UK inflation: headline weakness, core resilience
Posts here from summer 2013 suggested that the trend in UK consumer price inflation would shift from down to up in spring 2014 in lagged response to faster monetary growth and associated economic strength. This forecast has proved wrong because of unexpected significant declines in global energy and food commodity prices and sterling strength. “Deep core” inflation, however, has probably firmed since early 2014.
Annual CPI inflation was 1.3% in October, up from 1.2% in September but down from 1.7% in the first quarter of 2014. A commonly-used measure of “core” inflation strips out energy, food, alcohol and tobacco. This has fallen by much less – from 1.6% in the first quarter to 1.5% in October.
This core measure, moreover, incorporates the drag on inflation from a 14.5% rise in the effective exchange rate between March 2013 and July 2014. According to simulations on the Bank of England’s COMPASS model reported by MPC member Kristin Forbes in a speech in October, this rise was expected to cut CPI inflation by about 1 percentage point by end-2014, up from about 0.4 percentage points in the first quarter. This estimate relates to the headline rate rather than core inflation. Nevertheless, it is reasonable to suggest that the core measure would have firmed from about 2% in early 2014 towards 2.5% now in the absence of sterling’s rise.
An alternative approach to gauging underlying pressure is to focus on services inflation, which is less affected by the exchange rate and commodity price changes, although not completely insensitive. CPI services inflation was 2.5% in October versus 2.4% in the first quarter. Services producer price inflation, meanwhile, rose from 0.8% in the first quarter to 1.6% in the second*.

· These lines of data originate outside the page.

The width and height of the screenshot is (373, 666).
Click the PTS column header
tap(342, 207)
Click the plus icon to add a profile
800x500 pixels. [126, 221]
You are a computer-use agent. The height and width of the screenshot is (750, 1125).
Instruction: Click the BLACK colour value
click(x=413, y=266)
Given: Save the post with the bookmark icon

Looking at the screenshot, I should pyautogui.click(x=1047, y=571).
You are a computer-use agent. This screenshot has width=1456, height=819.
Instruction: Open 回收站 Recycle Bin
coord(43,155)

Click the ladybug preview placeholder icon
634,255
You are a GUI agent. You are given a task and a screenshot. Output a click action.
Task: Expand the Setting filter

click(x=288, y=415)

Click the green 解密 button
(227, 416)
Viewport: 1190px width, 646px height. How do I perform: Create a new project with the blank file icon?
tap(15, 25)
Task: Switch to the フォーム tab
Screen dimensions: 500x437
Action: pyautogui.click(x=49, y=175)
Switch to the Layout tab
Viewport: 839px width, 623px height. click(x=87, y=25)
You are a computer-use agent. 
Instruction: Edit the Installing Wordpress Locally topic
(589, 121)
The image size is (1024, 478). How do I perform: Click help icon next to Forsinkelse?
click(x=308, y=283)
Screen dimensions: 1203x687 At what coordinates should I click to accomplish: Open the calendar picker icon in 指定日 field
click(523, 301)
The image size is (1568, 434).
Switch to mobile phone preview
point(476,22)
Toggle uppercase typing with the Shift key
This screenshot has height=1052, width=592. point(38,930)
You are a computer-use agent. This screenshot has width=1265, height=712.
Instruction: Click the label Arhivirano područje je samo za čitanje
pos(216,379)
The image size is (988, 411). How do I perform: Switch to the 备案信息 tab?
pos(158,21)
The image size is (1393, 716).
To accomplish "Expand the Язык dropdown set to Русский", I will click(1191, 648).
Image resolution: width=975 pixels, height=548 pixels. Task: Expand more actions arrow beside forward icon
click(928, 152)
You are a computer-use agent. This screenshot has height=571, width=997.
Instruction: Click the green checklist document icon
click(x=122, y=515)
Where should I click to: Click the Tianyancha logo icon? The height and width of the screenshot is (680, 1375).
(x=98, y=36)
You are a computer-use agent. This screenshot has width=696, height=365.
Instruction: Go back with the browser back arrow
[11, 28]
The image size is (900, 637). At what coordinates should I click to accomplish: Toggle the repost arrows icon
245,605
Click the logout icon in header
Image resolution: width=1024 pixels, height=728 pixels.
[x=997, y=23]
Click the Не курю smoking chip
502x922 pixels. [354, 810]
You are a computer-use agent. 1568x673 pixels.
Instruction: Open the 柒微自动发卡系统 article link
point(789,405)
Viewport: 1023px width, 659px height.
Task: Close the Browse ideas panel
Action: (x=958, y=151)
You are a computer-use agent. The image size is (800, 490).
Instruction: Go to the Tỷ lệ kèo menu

Recent stronger average earnings growth is consistent with a rising core trend. Doves argue that higher wage growth will be matched by faster productivity expansion, resulting in little change in unit wage costs. Historically, however, prices have exhibited a stronger correlation with earnings than unit wages. This may be because rising earnings growth is usually accompanied by a widening of margins, which offsets the inflation benefit of improved productivity.
Recent further commodity price falls and the lagged impact of prior exchange rate strength will continue to obscure the trend in core inflation until well into 2015. The MPC should be directing attention to core risks and keeping the door open to an early Bank rate rise, thereby acting symmetrically with its approach during the 2010-12 inflation overshoot.
*Third quarter released on 26 November.